The [PSA Crypto API specification](https://armmbed.github.io/mbed-crypto/html/overview/conventions.html#concurrent-calls) defines minimum expectations for concurrent calls. They must work as if they had been executed one at a time, except that the following cases have undefined behavior:
* Destroying a key while it's in use.
* Concurrent calls using the same operation object. (An operation object may not be used by more than one thread at a time. But it can move from one thread to another between calls.)
* Overlap of an output buffer with an input or output of a concurrent call.
* Modification of an input buffer during a call.
Note that while the specification does not define the behavior in such cases, Mbed TLS can be used as a crypto service. It's acceptable if an application can mess itself up, but it is not acceptable if an application can mess up the crypto service. As a consequence, destroying a key while it's in use may violate the security property that all key material is erased as soon as `psa_destroy_key` returns, but it may not cause data corruption or read-after-free inside the key store.
### No spinning
The code must not spin on a potentially non-blocking task. For example, this is proscribed:
```
lock(m);
while (!its_my_turn) {
unlock(m);
lock(m);
}
```
Rationale: this can cause battery drain, and can even be a livelock (spinning forever), e.g. if the thread that might unblock this one has a lower priority.
### Driver requirements
At the time of writing, the driver interface specification does not consider multithreaded environments.
We need to define clear policies so that driver implementers know what to expect. Here are two possible policies at two ends of the spectrum; what is desirable is probably somewhere in between.
* Driver entry points may be called concurrently from multiple threads, even if they're using the same key, and even including destroying a key while an operation is in progress on it.
* At most one driver entry point is active at any given time.
A more reasonable policy could be:
* By default, each driver only has at most one entry point active at any given time. In other words, each driver has its own exclusive lock.
* Drivers have an optional `"thread_safe"` boolean property. If true, it allows concurrent calls to this driver.
* Even with a thread-safe driver, the core never starts the destruction of a key while there are operations in progress on it, and never performs concurrent calls on the same multipart operation.
### Long-term performance requirements
In the short term, correctness is the important thing. We can start with a global lock.
In the medium to long term, performing a slow or blocking operation (for example, a driver call, or an RSA decryption) should not block other threads, even if they're calling the same driver or using the same key object.

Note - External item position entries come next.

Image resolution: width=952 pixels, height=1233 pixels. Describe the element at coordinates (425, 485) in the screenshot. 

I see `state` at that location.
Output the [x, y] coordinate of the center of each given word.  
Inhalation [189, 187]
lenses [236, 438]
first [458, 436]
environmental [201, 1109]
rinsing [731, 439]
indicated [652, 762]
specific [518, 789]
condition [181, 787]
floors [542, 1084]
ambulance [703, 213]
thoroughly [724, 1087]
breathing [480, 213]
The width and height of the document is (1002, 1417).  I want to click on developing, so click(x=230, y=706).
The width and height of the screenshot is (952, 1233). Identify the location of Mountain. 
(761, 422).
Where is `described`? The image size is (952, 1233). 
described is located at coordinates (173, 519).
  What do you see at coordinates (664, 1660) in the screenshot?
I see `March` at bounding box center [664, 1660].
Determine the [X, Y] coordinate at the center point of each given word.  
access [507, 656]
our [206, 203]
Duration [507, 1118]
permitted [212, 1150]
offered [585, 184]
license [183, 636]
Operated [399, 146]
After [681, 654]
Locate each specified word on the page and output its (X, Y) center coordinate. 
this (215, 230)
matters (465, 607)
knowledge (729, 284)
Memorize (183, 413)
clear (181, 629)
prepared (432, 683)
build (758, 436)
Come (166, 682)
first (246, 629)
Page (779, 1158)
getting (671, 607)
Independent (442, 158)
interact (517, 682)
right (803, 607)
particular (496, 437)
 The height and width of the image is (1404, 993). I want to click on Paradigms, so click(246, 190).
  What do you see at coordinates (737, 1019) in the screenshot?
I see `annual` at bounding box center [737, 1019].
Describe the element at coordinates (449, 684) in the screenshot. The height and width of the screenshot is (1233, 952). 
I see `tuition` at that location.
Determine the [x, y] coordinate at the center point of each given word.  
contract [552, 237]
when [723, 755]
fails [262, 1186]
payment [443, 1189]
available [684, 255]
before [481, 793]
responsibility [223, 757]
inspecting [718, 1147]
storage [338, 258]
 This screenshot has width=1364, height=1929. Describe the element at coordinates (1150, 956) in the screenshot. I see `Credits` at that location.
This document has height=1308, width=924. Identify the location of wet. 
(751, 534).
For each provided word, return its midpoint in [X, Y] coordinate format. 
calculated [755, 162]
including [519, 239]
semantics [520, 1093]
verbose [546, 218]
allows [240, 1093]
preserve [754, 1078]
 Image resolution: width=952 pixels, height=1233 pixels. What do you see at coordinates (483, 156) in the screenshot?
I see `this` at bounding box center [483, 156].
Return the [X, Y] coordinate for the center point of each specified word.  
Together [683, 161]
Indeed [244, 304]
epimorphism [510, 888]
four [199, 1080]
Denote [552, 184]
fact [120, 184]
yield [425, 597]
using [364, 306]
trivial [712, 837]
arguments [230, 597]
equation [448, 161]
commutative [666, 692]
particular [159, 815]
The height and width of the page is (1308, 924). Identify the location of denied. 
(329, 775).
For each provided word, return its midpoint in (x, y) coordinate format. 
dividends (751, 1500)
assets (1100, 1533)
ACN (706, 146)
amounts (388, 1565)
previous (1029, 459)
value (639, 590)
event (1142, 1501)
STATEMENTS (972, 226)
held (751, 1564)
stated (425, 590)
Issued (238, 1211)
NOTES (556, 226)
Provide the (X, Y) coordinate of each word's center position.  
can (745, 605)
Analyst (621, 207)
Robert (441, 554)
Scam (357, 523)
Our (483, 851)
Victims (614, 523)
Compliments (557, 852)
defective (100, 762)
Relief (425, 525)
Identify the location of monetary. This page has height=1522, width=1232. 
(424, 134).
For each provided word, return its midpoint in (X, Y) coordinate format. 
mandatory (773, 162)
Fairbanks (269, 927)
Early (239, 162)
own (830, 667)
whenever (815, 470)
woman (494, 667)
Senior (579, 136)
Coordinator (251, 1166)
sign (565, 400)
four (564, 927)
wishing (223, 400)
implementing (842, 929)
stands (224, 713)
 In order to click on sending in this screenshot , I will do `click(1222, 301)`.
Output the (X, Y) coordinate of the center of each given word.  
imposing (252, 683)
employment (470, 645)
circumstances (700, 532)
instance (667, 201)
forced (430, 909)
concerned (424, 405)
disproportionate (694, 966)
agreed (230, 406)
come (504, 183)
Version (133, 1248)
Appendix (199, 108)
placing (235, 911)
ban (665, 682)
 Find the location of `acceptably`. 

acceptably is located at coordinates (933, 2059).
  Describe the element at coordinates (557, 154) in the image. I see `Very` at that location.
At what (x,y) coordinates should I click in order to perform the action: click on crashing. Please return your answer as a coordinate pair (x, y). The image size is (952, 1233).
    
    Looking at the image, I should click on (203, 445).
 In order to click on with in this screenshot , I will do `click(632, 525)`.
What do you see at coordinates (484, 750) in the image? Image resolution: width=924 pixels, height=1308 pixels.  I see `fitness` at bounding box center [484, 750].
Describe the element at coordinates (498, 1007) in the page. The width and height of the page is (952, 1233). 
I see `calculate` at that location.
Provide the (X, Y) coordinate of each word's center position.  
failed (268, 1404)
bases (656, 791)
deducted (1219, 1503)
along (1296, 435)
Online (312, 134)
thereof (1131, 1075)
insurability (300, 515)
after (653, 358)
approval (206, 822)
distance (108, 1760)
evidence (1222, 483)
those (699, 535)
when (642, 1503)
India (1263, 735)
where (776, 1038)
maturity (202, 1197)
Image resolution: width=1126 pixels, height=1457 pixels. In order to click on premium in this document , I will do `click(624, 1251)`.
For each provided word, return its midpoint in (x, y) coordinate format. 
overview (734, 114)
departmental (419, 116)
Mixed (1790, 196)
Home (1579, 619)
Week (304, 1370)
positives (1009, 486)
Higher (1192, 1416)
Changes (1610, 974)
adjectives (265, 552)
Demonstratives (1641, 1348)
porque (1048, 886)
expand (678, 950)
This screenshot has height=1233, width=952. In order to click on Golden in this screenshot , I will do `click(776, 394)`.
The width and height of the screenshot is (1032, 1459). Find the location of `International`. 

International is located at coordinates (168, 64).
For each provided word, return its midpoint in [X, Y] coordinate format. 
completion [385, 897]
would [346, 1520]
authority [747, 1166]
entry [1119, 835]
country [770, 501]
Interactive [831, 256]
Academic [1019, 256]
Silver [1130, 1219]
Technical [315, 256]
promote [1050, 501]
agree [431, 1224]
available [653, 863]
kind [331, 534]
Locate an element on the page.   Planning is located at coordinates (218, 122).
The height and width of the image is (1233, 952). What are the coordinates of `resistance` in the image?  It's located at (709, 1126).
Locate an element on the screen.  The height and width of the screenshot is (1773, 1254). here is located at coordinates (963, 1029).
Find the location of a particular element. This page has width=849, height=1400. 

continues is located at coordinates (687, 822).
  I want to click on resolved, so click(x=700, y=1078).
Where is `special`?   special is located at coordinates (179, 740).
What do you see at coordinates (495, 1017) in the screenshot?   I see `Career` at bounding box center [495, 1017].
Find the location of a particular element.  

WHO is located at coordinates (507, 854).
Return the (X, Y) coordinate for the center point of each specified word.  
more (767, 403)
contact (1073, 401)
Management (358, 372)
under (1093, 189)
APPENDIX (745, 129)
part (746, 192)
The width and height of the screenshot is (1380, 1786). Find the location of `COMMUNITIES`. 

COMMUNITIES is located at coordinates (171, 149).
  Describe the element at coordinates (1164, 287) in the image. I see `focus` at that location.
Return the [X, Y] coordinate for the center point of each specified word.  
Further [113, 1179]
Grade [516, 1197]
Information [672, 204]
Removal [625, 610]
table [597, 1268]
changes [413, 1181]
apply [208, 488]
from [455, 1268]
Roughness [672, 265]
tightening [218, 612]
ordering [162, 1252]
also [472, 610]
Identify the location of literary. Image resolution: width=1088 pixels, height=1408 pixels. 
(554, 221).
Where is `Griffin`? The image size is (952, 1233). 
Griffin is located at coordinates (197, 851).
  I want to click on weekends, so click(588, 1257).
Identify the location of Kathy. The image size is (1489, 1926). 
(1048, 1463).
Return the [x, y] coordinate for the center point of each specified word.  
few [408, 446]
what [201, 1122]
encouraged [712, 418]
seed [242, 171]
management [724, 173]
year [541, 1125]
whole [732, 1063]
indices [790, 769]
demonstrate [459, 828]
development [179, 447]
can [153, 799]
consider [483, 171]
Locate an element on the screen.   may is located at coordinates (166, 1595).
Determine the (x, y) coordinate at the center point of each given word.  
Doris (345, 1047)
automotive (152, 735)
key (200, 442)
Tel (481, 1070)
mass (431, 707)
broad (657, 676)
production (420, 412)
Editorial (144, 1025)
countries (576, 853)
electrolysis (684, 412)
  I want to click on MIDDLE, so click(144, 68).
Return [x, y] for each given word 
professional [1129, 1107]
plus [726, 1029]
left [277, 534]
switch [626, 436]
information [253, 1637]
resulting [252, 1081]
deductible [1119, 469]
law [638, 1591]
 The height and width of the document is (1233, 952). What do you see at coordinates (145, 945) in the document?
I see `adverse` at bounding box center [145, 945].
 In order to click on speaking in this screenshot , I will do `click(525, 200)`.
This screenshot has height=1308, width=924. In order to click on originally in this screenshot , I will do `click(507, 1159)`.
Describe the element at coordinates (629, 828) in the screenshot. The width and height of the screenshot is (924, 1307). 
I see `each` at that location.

We may want to go directly to a more sophisticated approach because when a system works with a global lock, it's typically hard to get rid of it to get more fine-grained concurrency.
### Key destruction long-term requirements
As noted above in [“Correctness out of the box”](#correctness-out-of-the-box), when a key is destroyed, it's ok if `psa_destroy_key` allows copies of the key to live until ongoing operations using the key return. In the long term, it would be good to guarantee that `psa_destroy_key` wipes all copies of the key material.
## Resources to protect
Analysis of the behavior of the PSA key store as of Mbed TLS 9202ba37b19d3ea25c8451fd8597fce69eaa6867.
### Global variables
* `psa_crypto_slot_management::global_data.key_slots[i]`: see [“Key slots”](#key-slots).